Required work: Rewrite the rows starting at the line that contains "The image size is (932, 679)." and ending at the last row, substituting "help icon" for "info icon" and leaving everything else unchanged. Leave the pictures out of your answer.

================================

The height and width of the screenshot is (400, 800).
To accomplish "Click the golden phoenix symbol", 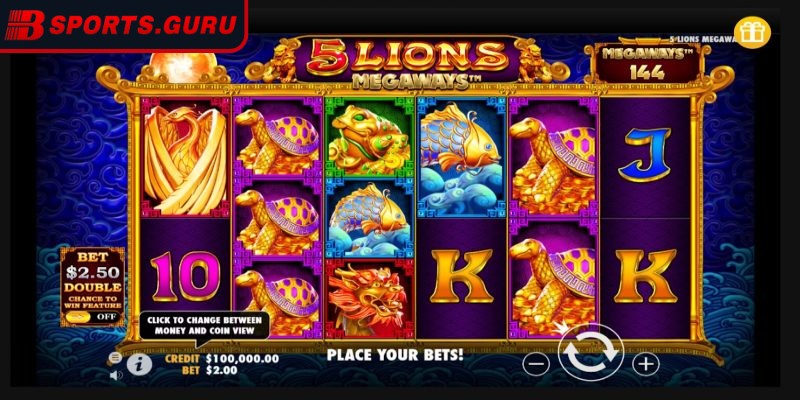I will coord(185,157).
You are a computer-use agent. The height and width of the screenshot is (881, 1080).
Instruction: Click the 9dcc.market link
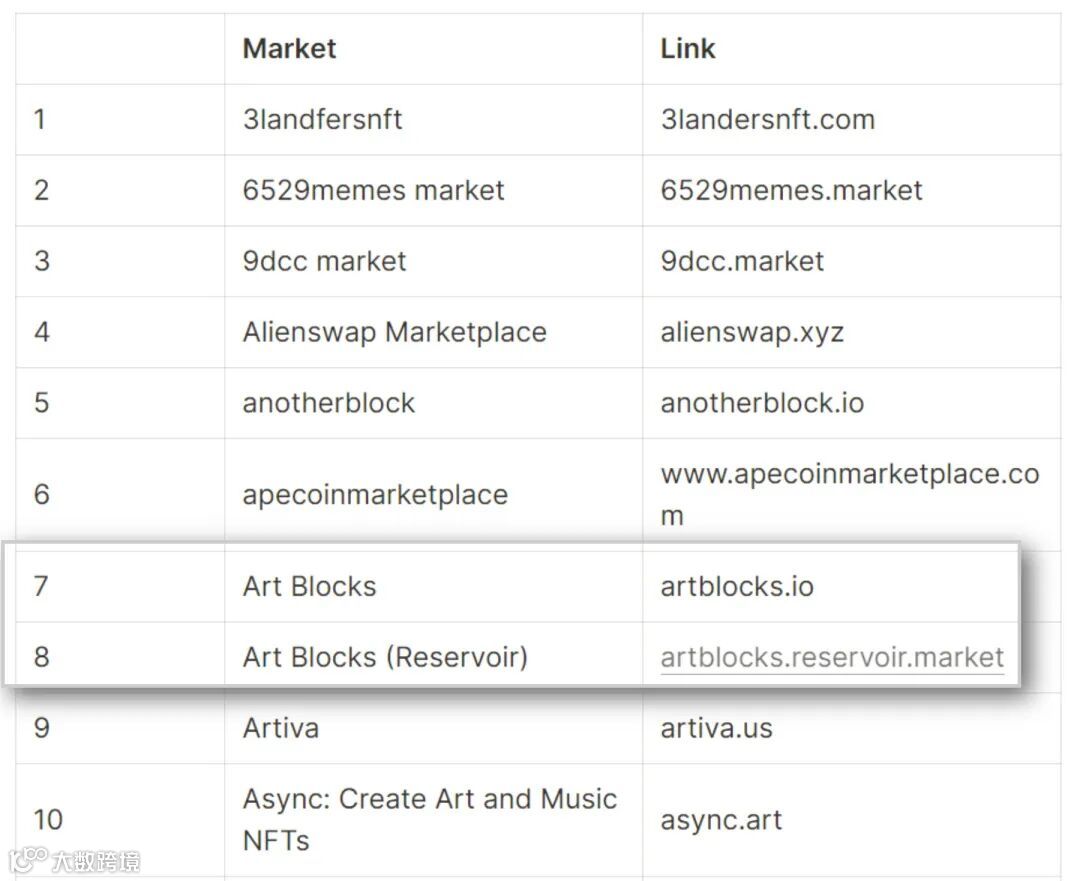[x=742, y=262]
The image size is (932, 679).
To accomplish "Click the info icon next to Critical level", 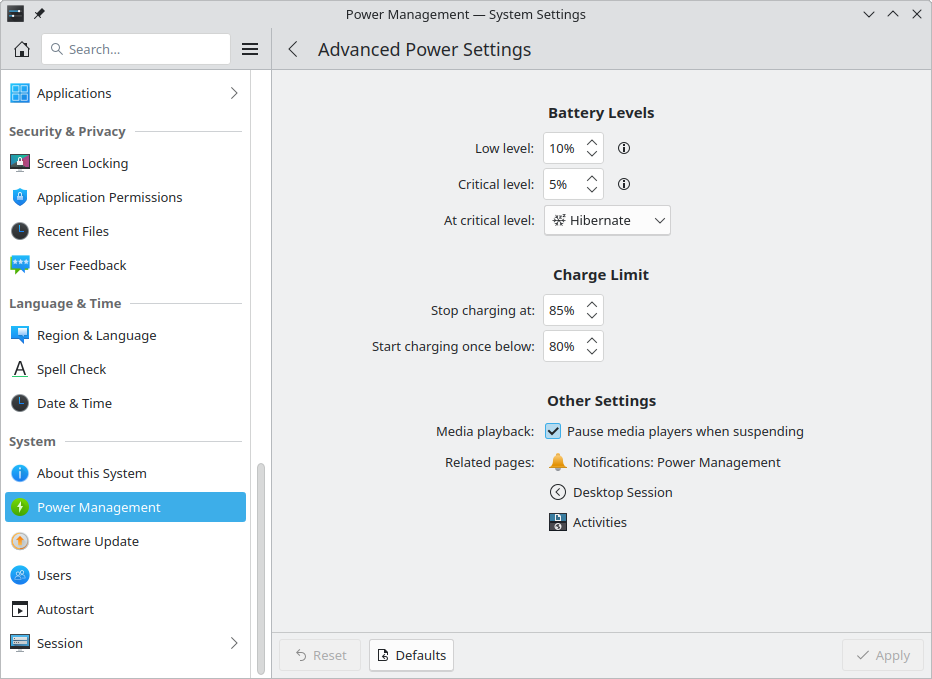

================================

Written solution:
The image size is (932, 679).
To accomplish "Click the help icon next to Critical level", 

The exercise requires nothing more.